Thread T1 created by T0 here:
2023-04-23T18:49:29+0000 info TestRunCluster : cluster/node=sact://TestRunCluster@ [DistributedCluster] Setting in effect: .downingStrategy: DowningStrategySettings(underlying: DistributedCluster.DowningStrategySettings.(unknown context at $aaaac374979c)._DowningStrategySettings.timeout(DistributedCluster.TimeoutBasedDowningStrategySettings(downUnreachableMembersAfter: 1.0 seconds)))
    #0 0xaaaac149fb68  (/CrashingCluster+0x6bfb68)
    #1 0xaaaac2c28478  (/CrashingCluster+0x1e48478)
    #2 0xaaaac2c634cc  (/CrashingCluster+0x1e834cc)
    #3 0xaaaac2c6293c  (/CrashingCluster+0x1e8293c)
    #4 0xaaaac2c62014  (/CrashingCluster+0x1e82014)
    #5 0xaaaac2c62754  (/CrashingCluster+0x1e82754)
    #6 0xaaaac18ce5b4  (/CrashingCluster+0xaee5b4)
    #7 0xffff85f273f8  (/lib/aarch64-linux-gnu/libc.so.6+0x273f8) (BuildId: f37f3aa07c797e333fd106472898d361f71798f5)
    #8 0xffff85f274c8  (/lib/aarch64-linux-gnu/libc.so.6+0x274c8) (BuildId: f37f3aa07c797e333fd106472898d361f71798f5)
    #9 0xaaaac143efac  (/CrashingCluster+0x65efac)

2023-04-23T18:49:29+0000 info TestRunCluster : cluster/node=sact://TestRunCluster@ [DistributedCluster] Setting in effect: .onDownAction: OnDownActionStrategySettings(underlying: DistributedCluster.OnDownActionStrategySettings.(unknown context at $aaaac374971c)._OnDownActionStrategySettings.gracefulShutdown(delay: 3.0 seconds))

As far as I can tell, the problem only seems to arise when running on Linux with this Dockerfile:

# ================================
# Build image
# ================================
FROM swift:5.8-jammy as builder

RUN mkdir /workspace
WORKDIR /workspace

COPY . /workspace

RUN swift build --sanitize=address -c release -Xswiftc -g --static-swift-stdlib

# ================================
# Run image
# ================================
FROM ubuntu:jammy

COPY --from=builder /workspace/.build/release/CrashingCluster /


ENTRYPOINT ["./CrashingCluster"]

This reproduction, along with the Dockerfile, can be found in this repo, if it helps.

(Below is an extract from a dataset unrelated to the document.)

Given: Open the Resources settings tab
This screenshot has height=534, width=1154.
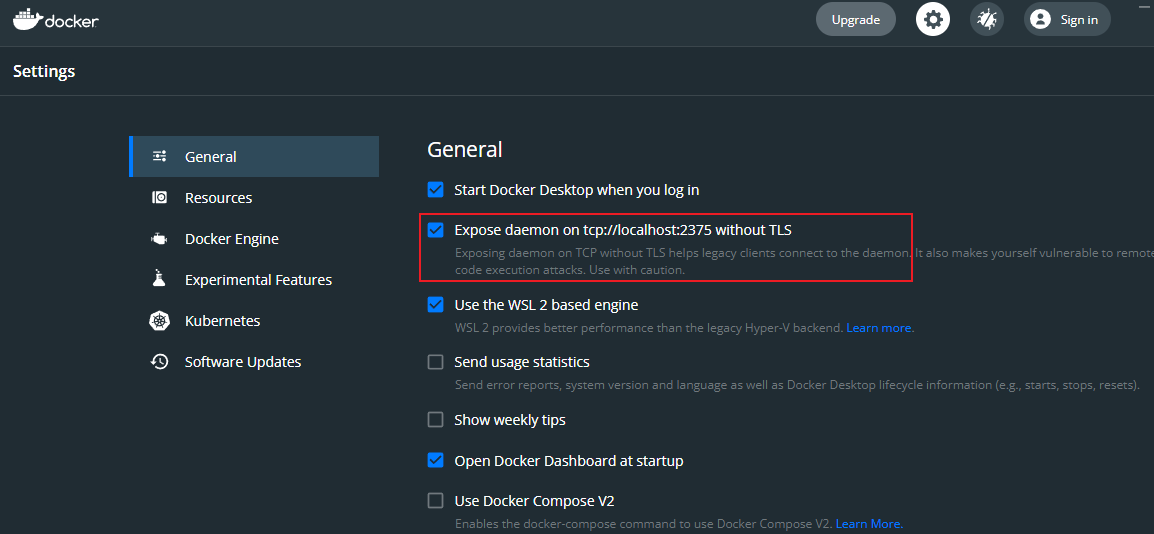Looking at the screenshot, I should click(x=218, y=198).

Any thoughts as to the cause of this?

I'd appreciate any help!

cc @ktoso

Thanks for reporting Iโ€™ll have a look trying to reproduce.

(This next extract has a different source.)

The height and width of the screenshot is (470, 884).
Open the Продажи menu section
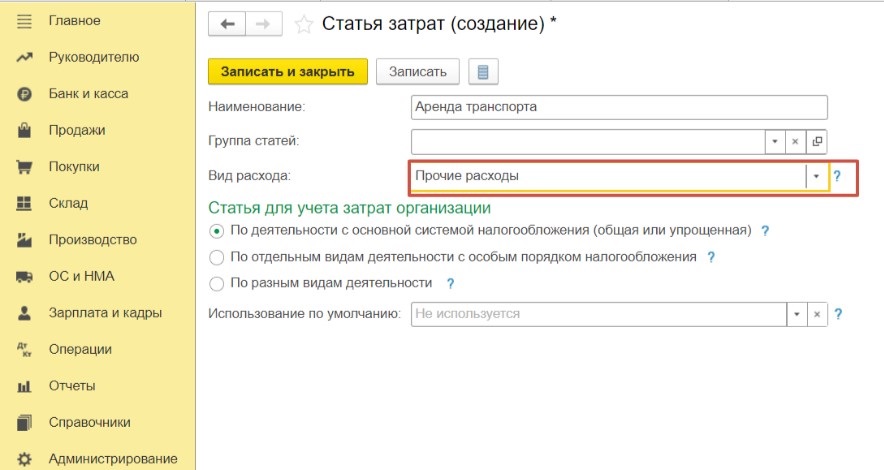click(x=77, y=130)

Best place to report crashes is the GitHub repo: GitHub - apple/swift-distributed-actors: Peer-to-peer cluster implementation for Swift Distributed Actors -- would you mind filing an issue there as well so we can track it properly?

I'm going to dive deeper into this (though reporting on github would definitely help so we don't lose this).

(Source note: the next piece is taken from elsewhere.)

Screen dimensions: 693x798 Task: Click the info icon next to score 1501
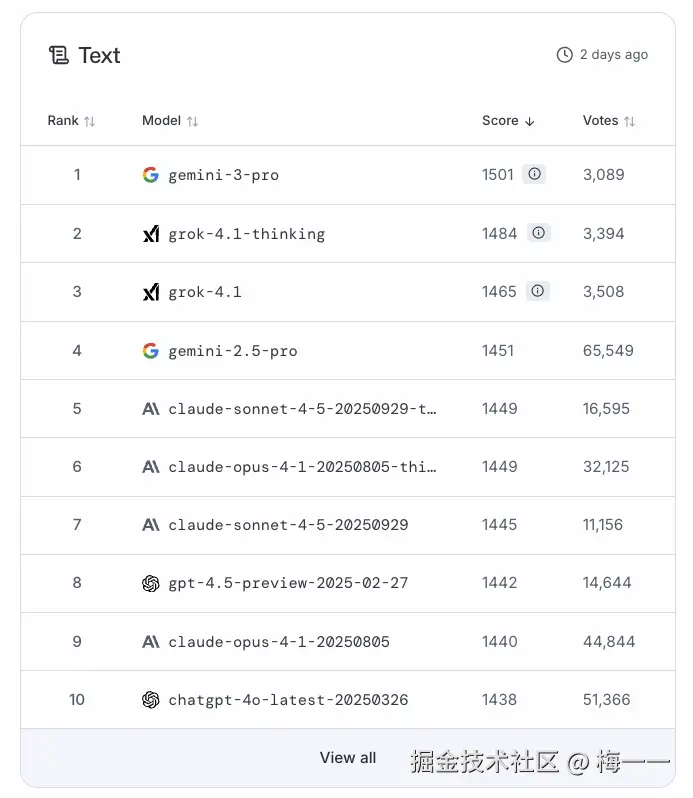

I have noticed through a suspicious combination of both asan + static-stdlib + linux here though... We have seen various false positives on linux with such combinations -- and the 5.9 release without the static-stdlib does not reproduce the crash (though does report 2 leaks which I'd like to look into still). Might I ask checking if your system seems to run okey without static-stdlib and the sanitizer for the time being?

Thanks for the reproducer, those help a lot.

Of course! Just filed it :slight_smile:

For sure, I hope the reproducer is useful!

Yeah, it seems like it works without the static-stdlib. For example when I run utilizing bind mounts to my filesystem via

docker run -v "$PWD:/code" -w /code swift:latest swift run -c release

both my original application, as well as the reproducer, appear to work.

I'll make a note of this in the Github issue, as well.

Thanks for the quick reply!

1 Like

Thanks, that's good to hear -- we have some reason to believe this is an effect of static stdlib being broken with swift concurrency...

And the fix probably is [5.8] IRGen: Don't directly call async functions that have weak/linkonce_odr linkage by aschwaighofer ยท Pull Request #65254 ยท apple/swift ยท GitHub which is in 5.9 but wasn't in 5.8 which would explain why it does not happen in the nightly 5.9 container.